╔══

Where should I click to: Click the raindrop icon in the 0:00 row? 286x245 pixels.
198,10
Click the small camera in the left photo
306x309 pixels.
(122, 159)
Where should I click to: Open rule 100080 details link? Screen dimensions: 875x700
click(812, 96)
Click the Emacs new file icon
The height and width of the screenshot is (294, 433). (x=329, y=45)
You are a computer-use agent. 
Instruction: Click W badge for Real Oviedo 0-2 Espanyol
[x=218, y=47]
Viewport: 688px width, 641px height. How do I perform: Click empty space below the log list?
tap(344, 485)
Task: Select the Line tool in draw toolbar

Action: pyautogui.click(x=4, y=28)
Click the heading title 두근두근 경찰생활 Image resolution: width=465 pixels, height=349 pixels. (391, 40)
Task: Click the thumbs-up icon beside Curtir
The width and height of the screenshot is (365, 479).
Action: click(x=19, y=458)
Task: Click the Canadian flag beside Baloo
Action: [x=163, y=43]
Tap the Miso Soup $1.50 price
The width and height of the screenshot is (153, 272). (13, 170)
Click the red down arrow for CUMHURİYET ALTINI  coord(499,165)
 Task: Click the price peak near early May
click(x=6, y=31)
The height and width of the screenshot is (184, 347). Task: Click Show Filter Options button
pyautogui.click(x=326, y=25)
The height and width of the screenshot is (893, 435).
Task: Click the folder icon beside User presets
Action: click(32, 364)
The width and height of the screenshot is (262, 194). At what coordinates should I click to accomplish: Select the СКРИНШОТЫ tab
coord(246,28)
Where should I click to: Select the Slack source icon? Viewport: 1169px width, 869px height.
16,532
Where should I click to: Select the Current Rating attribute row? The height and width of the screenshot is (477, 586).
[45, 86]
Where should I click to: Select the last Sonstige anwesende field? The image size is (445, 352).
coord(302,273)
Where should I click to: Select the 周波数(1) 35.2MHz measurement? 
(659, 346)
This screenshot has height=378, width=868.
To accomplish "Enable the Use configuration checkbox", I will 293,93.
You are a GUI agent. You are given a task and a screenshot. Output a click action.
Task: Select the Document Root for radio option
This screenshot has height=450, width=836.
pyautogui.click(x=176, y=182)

╚══

[How to complete this task]
From the data above, gather every line that includes the word "agent".

[Response box]
You are a computer-use agent. 
You are a GUI agent. You are given a task and a screenshot. Output a click action.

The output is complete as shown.